Oleh: Hidayat Banjar

TULISAN ini berjudul Bertutur Santun, Berbudi Luhur ber­titik tolak dari nilai rasa santun lebih kepada ujaran. Me­mang kata santun juga mengandung pengertian perbua­tan, si­kap dan hal-hal fisik lainnya (kesantunan - kata sifat). Pada tu­lisan ini kata santun diposisikan kepada berbahasa (bertutur).

Sedangkan luhur, meskipun juga mengan­dung pengertian non-fisik (ujaran), nilai rasanya lebih kepada perbuatan (tindakan). Justru itu kita lebih menilih santun sebagai ujaran dan luhur sebagai perbuatan (budi).

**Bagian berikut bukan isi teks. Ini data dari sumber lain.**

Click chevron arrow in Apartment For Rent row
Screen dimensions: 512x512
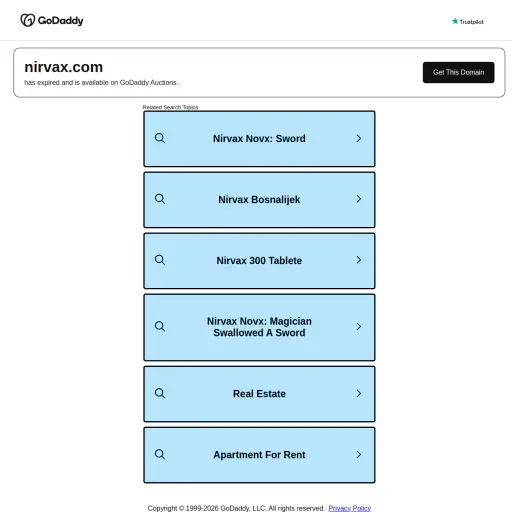point(359,455)
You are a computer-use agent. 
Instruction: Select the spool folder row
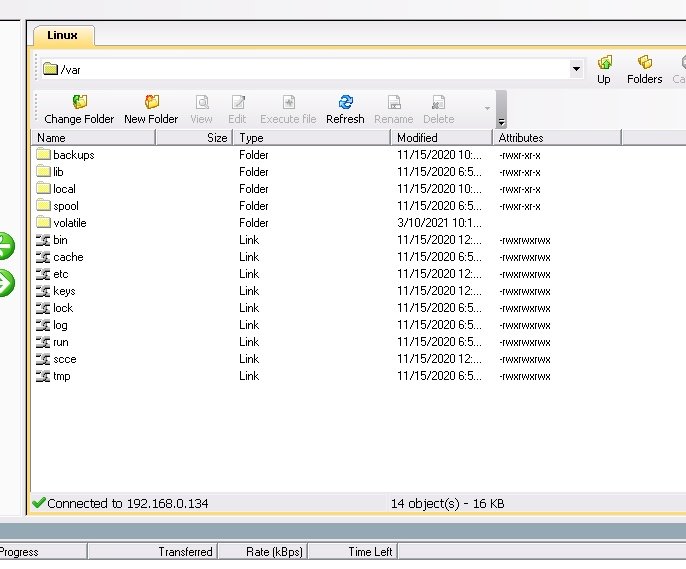[66, 206]
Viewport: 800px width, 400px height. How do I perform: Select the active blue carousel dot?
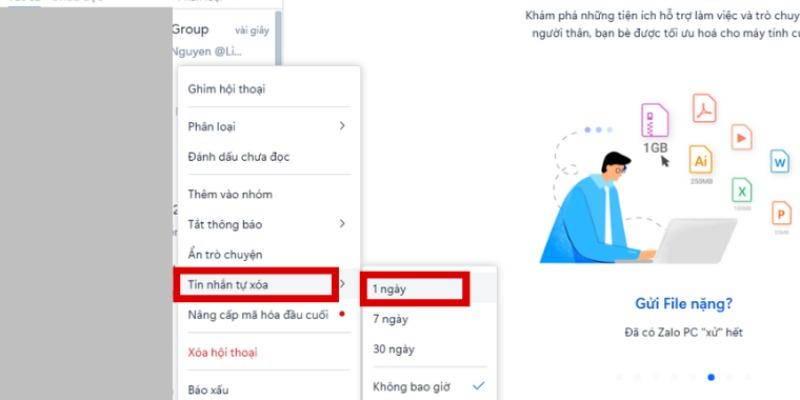[711, 377]
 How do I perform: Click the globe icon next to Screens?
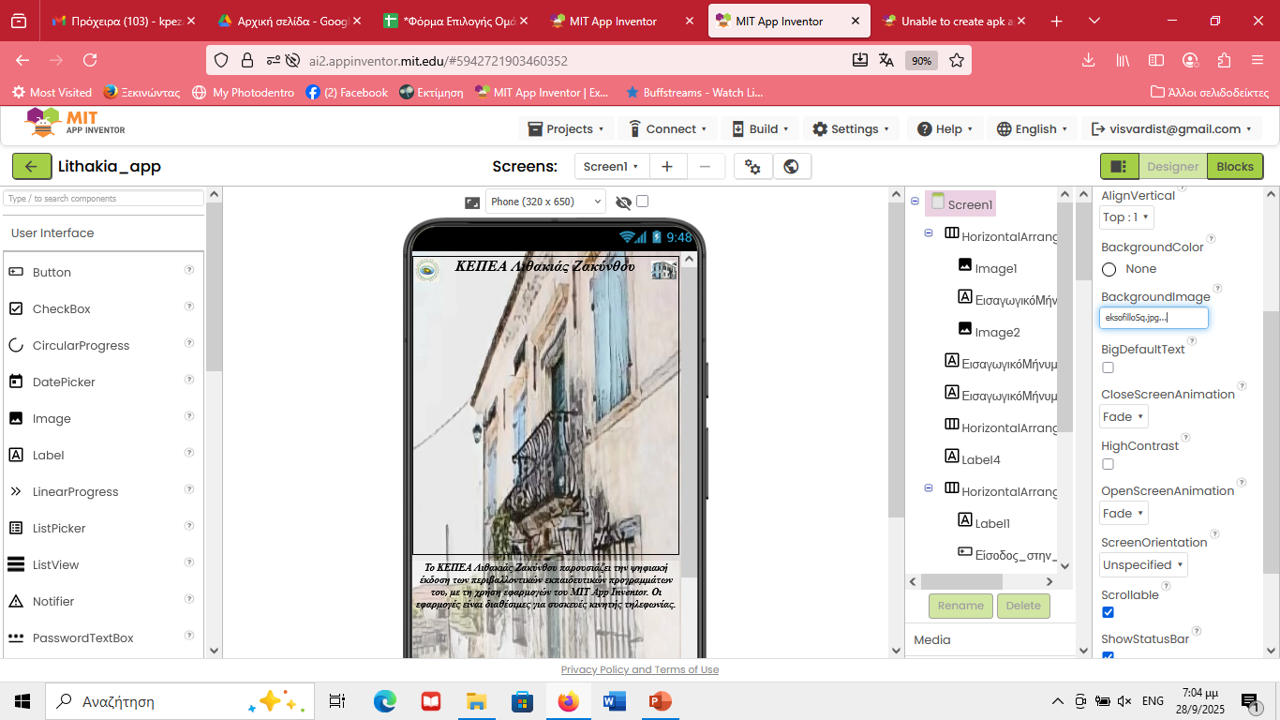(791, 166)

Komaruddin Hidayat dalam bukunya “Memahami Bahasa Agama” (Mizan, Mei 2011) mengemukakan: Hermeneutika ada­lah ilmu penafsiran teks, yaitu penyelidikan tentang makna sebuah teks. Penafsiran hermeneutik bukan berarti pencarian ‘makna tunggal’, melainkan segala kemungkinan makna yang disediakan oleh sebuah teks (halaman 21).

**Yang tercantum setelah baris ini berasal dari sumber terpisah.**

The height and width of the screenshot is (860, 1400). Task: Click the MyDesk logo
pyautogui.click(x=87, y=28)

Bertitik tolah dari hal itulah kita memper­sepsikan ke­santunan bertutur, berujung pada budi yang lulur. Santun menurut KBBI (Kamus Besar Bahasa Indonedia): 1. Halus dan baik (budi bahasa, tingkah lakunya); sabar dan tentang; sopan. 2. Penuh rasa belas kasihan; suka menolong.

Sedangkan luhur bermakna: tinggi, mulia: demi cita-cita yang -- , kami bersedia mengor­bankan jiwa dan raga. Jadi me­luhurkan/menganggap (memandang dan sebagainya) lu­hur; memuliakan; menghormati. Keluhuran/kemuliaan; kebesaran; ~ jiwa kemuliaan atau kebesaran jiwa: ~ jiwa seseorang dapat diketahui dari tingkah lakunya.

Leluhur

Kata leluhur berasal dari luhur, yang artinya nenek moyang (yang diluhurkan), bibit buwit, cikal bakal, kakek moyang, nenek moyang, karuhun, onyang, pendahulu, pitarah, poyang; sumber. Begitu juga dengan kata tetua berasal dari kata tua. Tetua untuk menyatakan orang (komunitas) yang dituakan, yang dihormati, bersinonim juga dengan leluhur.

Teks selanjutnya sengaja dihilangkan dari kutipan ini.